## About this task
Once the line containing "Where should I" is found, please copy it and all lines after it through the end of the records, exactly, leaving out pictures.

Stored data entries
-.-.-

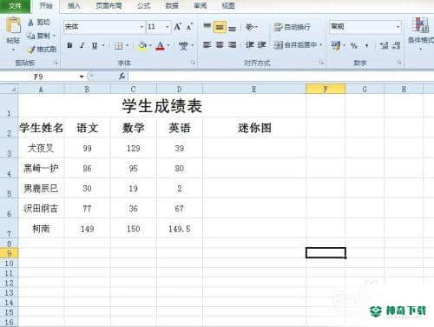The width and height of the screenshot is (434, 327).
Task: Open the font name dropdown
Action: (141, 27)
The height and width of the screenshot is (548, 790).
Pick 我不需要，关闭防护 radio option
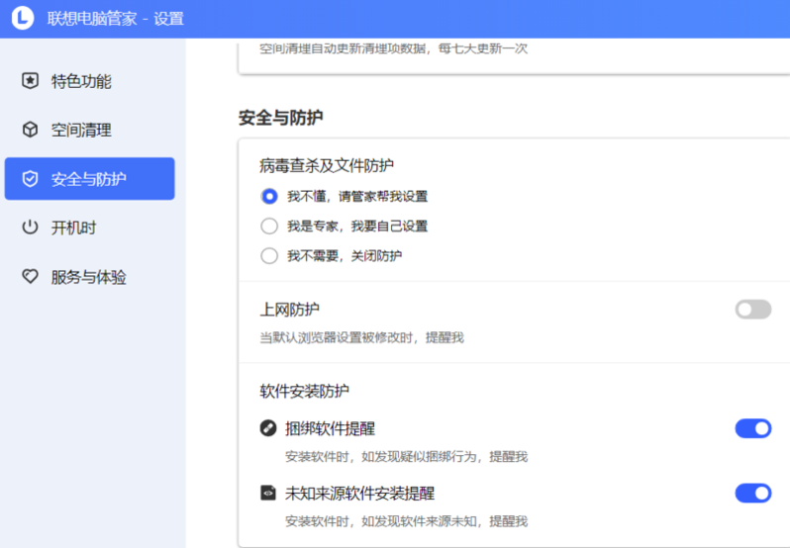tap(269, 255)
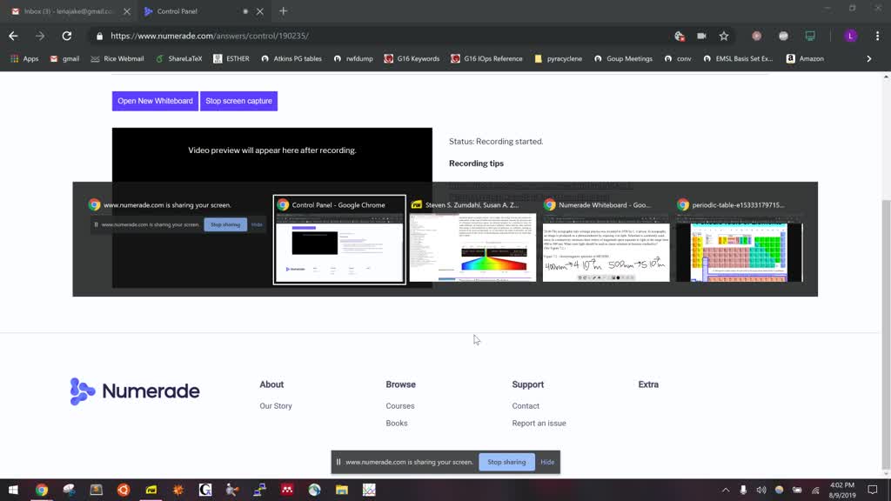Open the Chrome three-dot menu
Screen dimensions: 891x501
click(x=877, y=36)
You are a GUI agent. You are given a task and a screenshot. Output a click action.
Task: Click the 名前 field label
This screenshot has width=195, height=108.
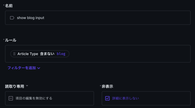9,6
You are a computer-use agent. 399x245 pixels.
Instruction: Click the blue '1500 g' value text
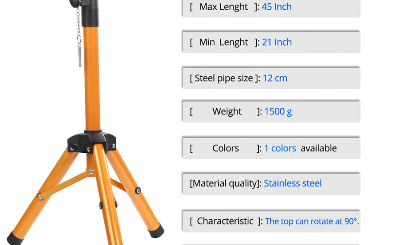click(x=278, y=111)
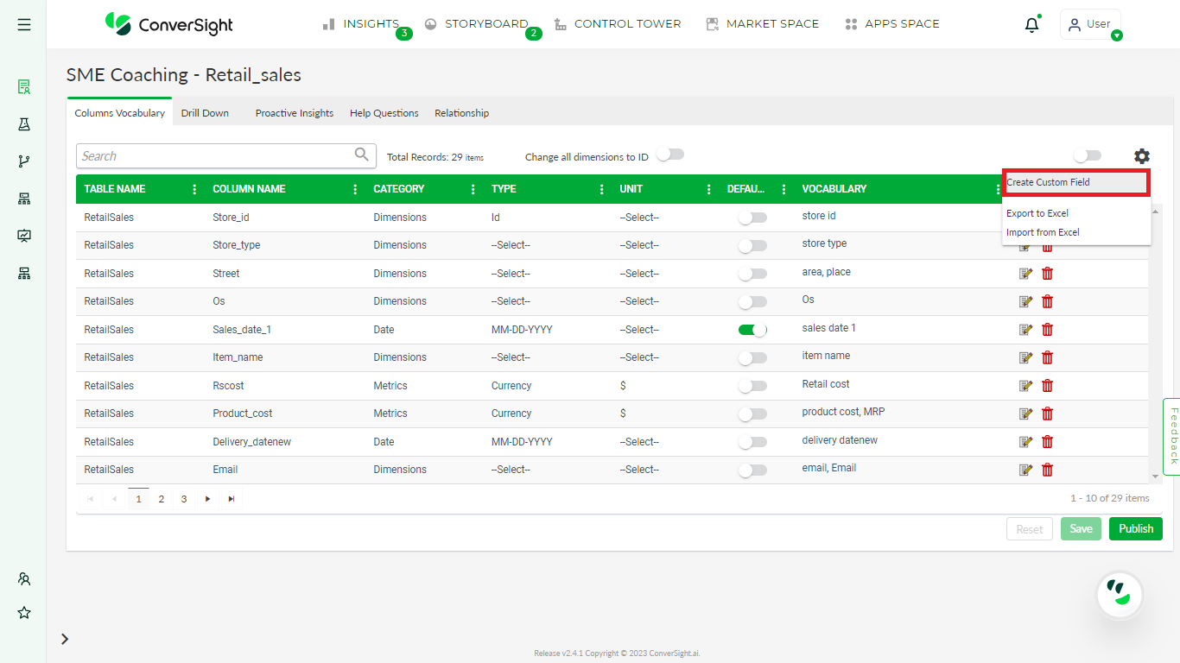Select Export to Excel from the menu
The image size is (1180, 663).
(x=1036, y=213)
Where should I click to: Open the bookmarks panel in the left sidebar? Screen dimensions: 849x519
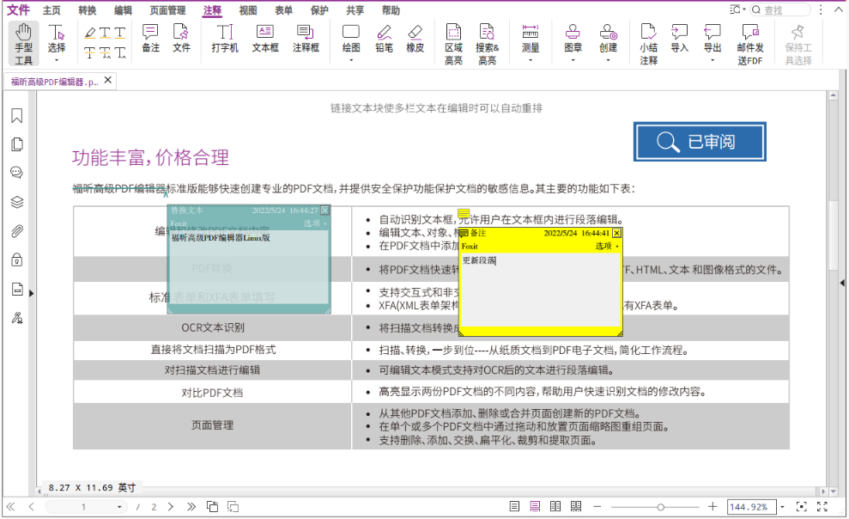(16, 117)
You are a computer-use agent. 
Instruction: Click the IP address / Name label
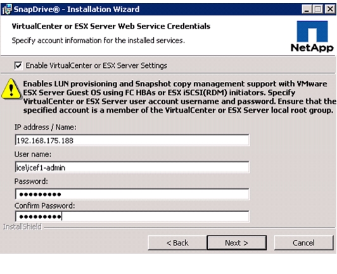46,127
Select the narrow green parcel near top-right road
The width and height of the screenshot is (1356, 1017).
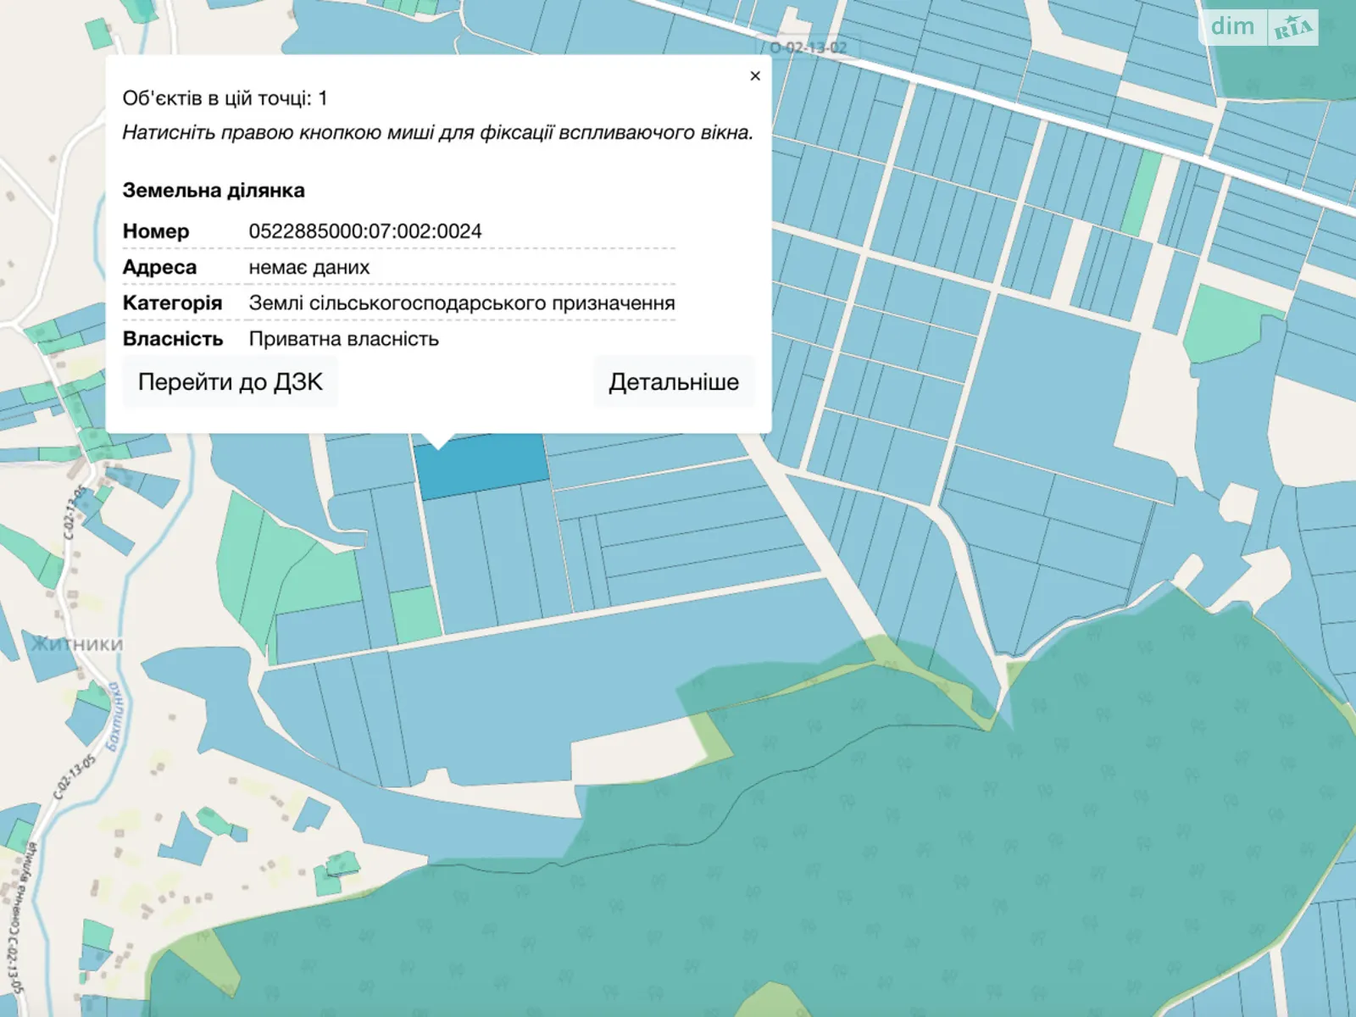[1141, 193]
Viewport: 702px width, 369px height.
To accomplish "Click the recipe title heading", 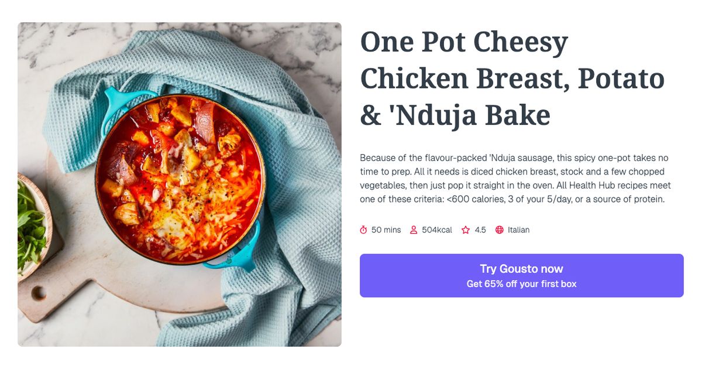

-.-.-

## Finished exercise
Where should I click to: Open the bookmarks panel in the left sidebar? Screen dimensions: 849x519
(16, 117)
You are a computer-use agent. 
Instruction: Click the IP address / Name label
46,127
Select the narrow green parcel near top-right road
The width and height of the screenshot is (1356, 1017).
[1141, 193]
Viewport: 702px width, 369px height.
To accomplish "Click the recipe title heading", 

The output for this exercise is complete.